• The exercise
Return verbatim the entries between the line containing "Select the Sözleşme Bilgileri tab" and the line containing "Action: click(x=348, y=94)", inclusive.
--- START OF Given data ---
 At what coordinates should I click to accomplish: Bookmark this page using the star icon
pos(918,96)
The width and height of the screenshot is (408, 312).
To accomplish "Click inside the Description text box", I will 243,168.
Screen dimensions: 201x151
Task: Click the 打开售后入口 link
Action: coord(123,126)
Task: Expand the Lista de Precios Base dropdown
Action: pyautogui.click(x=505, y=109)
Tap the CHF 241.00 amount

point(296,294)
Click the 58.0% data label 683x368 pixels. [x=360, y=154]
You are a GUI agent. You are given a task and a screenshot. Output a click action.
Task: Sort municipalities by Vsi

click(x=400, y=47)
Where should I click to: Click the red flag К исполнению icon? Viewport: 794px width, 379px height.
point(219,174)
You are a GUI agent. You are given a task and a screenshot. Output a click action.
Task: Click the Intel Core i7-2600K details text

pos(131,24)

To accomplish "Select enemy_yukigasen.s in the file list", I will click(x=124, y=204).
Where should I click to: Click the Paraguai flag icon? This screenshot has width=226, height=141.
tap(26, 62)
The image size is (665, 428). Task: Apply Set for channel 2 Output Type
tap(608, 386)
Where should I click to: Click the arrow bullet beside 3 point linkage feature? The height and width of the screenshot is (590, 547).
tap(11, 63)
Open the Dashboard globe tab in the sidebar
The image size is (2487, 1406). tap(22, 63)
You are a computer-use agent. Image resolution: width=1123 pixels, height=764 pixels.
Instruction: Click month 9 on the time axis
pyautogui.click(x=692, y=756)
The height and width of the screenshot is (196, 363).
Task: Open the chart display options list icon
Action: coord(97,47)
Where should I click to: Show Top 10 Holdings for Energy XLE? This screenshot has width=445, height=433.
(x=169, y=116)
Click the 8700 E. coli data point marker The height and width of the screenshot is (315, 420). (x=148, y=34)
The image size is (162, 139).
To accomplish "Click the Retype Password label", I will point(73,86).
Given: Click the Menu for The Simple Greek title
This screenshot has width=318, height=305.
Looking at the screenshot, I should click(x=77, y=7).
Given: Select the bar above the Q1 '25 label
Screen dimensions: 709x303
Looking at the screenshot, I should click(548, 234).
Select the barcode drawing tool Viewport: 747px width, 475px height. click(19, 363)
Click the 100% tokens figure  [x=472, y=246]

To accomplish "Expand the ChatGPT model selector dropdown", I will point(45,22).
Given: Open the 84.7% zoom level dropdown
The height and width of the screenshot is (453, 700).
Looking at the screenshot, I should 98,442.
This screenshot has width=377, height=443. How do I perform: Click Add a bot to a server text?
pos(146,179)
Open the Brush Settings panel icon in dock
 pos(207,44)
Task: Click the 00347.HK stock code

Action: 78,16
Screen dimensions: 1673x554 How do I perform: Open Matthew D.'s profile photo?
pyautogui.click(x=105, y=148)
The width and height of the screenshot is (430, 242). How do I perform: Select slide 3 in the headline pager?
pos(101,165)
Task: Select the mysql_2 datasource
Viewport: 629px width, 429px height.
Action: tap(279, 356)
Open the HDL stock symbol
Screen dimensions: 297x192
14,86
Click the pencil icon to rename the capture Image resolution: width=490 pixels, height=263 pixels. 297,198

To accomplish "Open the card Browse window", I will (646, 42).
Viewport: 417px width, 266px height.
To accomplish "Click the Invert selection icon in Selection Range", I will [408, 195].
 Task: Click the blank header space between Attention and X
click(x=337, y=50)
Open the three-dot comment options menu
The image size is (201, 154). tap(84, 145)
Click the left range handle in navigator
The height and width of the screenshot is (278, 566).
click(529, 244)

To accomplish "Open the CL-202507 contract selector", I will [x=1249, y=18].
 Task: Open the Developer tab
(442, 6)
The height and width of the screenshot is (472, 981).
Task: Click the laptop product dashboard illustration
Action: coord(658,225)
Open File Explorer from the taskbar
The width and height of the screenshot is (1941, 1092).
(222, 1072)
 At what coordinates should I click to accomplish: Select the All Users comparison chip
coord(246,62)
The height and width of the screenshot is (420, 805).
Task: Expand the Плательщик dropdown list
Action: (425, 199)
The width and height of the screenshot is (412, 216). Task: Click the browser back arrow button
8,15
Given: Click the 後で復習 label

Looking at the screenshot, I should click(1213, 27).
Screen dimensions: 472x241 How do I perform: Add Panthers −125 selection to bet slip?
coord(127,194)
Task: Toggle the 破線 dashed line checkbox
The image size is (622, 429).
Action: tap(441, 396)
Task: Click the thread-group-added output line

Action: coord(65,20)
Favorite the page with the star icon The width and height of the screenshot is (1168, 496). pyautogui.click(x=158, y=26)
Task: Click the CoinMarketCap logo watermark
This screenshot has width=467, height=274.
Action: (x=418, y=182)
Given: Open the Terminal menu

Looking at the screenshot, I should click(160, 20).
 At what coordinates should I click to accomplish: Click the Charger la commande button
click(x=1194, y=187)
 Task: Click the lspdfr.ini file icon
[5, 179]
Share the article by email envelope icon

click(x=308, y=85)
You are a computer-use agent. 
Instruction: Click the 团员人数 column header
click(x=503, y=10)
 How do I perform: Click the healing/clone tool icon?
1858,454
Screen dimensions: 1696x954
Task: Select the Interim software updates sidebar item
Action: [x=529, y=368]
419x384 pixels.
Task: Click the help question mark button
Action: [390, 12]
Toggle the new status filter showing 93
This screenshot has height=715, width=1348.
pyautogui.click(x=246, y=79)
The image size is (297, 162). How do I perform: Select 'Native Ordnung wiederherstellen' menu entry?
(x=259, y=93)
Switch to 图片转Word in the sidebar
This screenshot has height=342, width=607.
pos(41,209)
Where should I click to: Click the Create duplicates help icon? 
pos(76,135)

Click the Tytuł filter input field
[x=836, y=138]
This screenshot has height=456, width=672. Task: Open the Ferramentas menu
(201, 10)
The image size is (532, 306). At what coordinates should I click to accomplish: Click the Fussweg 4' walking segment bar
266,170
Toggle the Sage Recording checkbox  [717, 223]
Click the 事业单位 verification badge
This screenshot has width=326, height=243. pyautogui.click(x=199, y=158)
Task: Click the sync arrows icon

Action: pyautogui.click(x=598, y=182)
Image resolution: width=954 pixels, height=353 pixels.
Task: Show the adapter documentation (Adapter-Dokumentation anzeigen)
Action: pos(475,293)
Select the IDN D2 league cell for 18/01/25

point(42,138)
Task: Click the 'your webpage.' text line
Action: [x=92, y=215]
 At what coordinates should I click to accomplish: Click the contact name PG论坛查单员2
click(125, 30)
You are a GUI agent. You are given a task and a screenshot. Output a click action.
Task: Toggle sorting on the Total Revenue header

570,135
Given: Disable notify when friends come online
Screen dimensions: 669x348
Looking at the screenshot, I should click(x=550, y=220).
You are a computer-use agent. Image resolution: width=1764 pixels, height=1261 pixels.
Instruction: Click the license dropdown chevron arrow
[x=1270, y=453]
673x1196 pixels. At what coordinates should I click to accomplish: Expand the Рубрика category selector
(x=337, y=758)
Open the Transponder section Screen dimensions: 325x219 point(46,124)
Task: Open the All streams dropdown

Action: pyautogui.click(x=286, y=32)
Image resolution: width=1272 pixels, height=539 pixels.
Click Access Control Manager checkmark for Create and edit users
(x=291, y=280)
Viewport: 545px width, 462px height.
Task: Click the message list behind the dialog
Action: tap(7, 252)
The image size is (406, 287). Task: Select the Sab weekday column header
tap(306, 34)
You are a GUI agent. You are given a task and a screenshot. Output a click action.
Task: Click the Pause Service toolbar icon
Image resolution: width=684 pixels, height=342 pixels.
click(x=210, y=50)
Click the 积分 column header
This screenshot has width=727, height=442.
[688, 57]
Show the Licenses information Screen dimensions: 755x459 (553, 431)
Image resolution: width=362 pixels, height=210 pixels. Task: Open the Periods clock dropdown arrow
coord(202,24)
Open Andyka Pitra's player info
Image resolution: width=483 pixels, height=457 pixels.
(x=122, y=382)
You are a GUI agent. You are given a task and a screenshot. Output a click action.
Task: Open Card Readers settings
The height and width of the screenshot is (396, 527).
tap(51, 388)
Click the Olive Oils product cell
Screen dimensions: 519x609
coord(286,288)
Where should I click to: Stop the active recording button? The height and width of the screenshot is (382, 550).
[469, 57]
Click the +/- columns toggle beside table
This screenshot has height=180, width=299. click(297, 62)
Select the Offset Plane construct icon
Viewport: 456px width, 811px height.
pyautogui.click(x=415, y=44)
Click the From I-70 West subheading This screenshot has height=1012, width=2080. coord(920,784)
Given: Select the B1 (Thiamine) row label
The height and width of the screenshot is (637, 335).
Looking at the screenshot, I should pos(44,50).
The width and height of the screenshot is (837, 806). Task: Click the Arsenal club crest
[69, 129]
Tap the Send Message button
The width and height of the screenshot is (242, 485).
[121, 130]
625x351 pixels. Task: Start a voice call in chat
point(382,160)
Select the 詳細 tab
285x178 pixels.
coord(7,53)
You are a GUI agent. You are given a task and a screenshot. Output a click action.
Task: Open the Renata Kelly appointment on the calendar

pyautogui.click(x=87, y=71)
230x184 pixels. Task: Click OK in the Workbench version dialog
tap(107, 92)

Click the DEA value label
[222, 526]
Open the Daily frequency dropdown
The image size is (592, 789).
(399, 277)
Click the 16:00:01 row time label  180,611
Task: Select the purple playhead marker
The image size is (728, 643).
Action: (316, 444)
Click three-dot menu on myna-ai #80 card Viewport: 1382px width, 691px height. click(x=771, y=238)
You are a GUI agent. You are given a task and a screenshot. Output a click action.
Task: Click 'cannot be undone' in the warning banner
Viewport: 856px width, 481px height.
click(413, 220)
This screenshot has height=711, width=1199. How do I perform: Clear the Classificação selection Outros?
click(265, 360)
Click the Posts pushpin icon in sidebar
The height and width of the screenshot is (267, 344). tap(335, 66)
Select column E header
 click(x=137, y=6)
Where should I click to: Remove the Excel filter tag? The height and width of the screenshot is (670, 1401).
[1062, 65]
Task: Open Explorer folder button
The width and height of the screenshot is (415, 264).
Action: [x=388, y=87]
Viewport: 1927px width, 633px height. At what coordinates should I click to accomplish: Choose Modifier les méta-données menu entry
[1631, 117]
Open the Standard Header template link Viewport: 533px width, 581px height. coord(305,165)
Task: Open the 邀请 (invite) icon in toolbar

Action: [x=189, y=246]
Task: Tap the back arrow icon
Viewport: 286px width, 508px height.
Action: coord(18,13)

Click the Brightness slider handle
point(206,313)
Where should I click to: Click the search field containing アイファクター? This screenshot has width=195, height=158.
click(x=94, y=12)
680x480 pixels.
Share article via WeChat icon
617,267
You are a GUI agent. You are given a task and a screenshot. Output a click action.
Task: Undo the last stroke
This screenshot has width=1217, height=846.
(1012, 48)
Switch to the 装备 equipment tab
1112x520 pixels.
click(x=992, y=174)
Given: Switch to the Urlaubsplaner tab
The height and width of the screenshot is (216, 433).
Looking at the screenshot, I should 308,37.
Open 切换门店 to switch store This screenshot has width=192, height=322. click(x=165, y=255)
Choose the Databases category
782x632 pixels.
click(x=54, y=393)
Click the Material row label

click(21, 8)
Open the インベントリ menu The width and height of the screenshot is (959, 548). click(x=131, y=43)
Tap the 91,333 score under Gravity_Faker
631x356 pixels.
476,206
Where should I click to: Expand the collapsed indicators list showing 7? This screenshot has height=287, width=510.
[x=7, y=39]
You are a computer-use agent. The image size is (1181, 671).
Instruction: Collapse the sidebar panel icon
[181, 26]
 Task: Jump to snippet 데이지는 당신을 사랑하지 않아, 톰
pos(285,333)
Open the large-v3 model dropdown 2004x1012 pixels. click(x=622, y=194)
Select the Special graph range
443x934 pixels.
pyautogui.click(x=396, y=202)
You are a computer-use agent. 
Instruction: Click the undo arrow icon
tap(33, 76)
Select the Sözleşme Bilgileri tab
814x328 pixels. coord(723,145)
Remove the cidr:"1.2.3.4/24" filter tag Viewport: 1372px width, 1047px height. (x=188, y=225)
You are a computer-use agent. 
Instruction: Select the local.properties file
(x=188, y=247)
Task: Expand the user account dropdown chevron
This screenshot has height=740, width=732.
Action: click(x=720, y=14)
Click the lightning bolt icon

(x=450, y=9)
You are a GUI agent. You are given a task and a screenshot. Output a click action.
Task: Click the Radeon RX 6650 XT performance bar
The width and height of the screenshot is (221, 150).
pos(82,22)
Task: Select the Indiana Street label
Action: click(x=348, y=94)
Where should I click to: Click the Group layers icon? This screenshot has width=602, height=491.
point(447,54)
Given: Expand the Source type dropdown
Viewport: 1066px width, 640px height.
--- END OF Given data ---
• Response below
Select the Sözleşme Bilgileri tab
814x328 pixels. coord(723,145)
Remove the cidr:"1.2.3.4/24" filter tag Viewport: 1372px width, 1047px height. (x=188, y=225)
You are a computer-use agent. 
Instruction: Select the local.properties file
(x=188, y=247)
Task: Expand the user account dropdown chevron
This screenshot has height=740, width=732.
Action: click(x=720, y=14)
Click the lightning bolt icon

(x=450, y=9)
You are a GUI agent. You are given a task and a screenshot. Output a click action.
Task: Click the Radeon RX 6650 XT performance bar
The width and height of the screenshot is (221, 150).
pos(82,22)
Task: Select the Indiana Street label
Action: click(x=348, y=94)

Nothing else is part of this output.